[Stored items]
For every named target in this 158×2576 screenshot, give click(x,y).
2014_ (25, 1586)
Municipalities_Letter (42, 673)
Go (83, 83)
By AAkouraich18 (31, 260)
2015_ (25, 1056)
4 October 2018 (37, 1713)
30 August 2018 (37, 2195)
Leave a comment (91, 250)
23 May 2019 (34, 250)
* * *
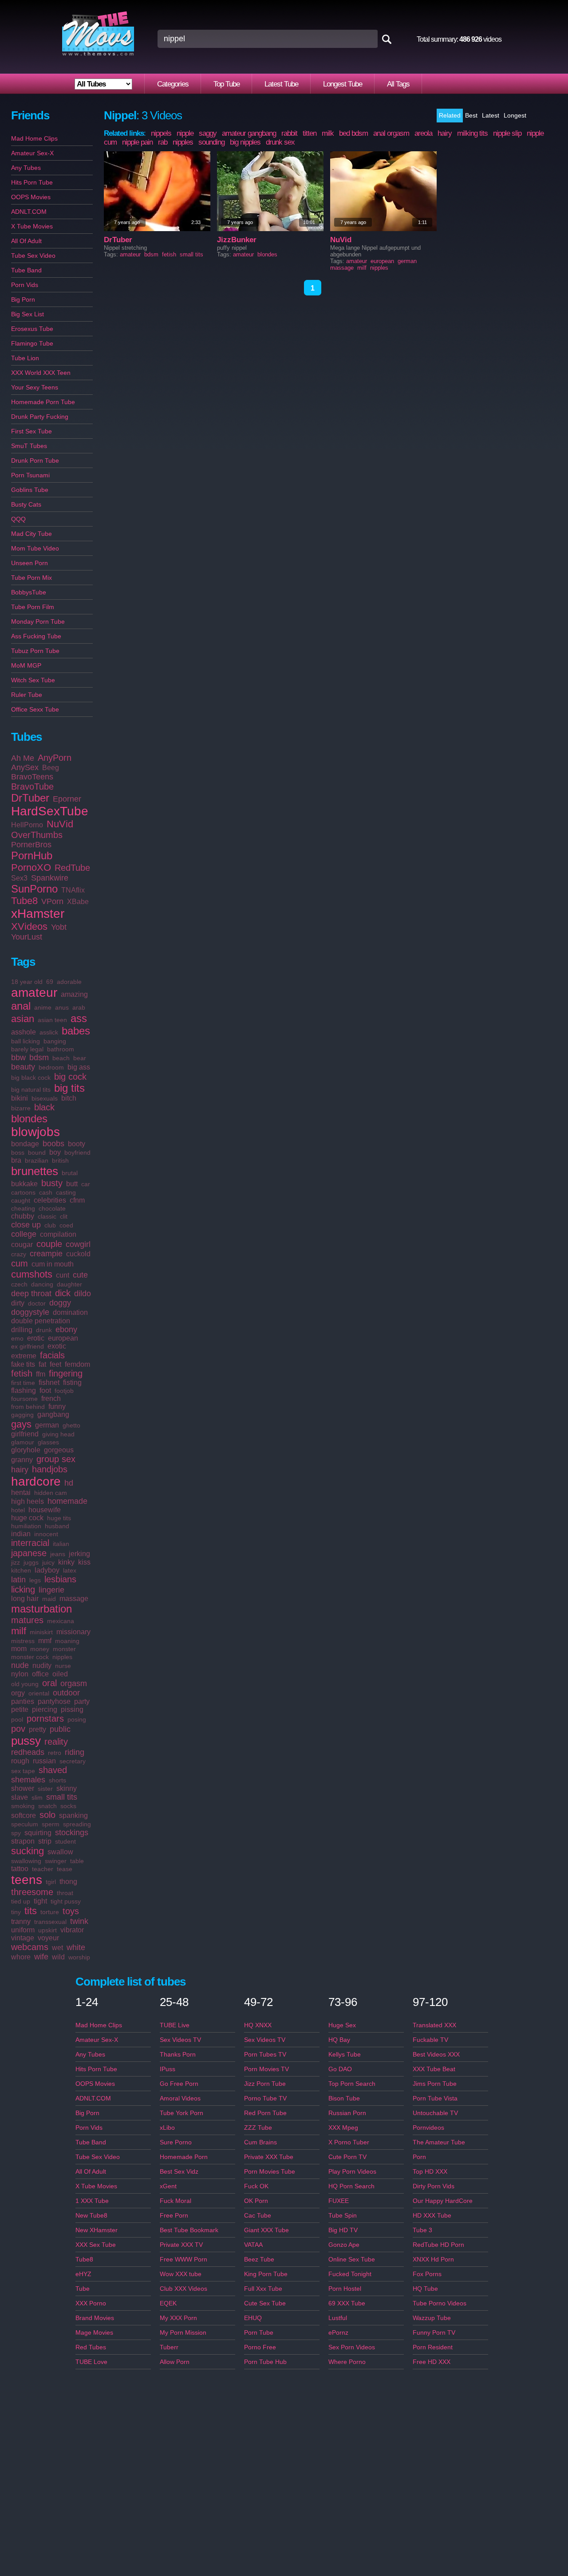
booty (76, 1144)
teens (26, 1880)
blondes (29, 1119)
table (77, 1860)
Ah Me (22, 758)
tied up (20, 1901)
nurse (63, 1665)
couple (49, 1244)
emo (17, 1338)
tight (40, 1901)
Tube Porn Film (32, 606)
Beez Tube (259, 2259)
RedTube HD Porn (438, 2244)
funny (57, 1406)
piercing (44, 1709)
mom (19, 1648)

Try it> Could you return exactly the lines above from the line with "emo (17, 1338)" to the line with "mom (19, 1648)", both included, and nothing else?

Result>
emo (17, 1338)
tight (40, 1901)
Tube Porn Film (32, 606)
Beez Tube (259, 2259)
RedTube HD Porn (438, 2244)
funny (57, 1406)
piercing (44, 1709)
mom (19, 1648)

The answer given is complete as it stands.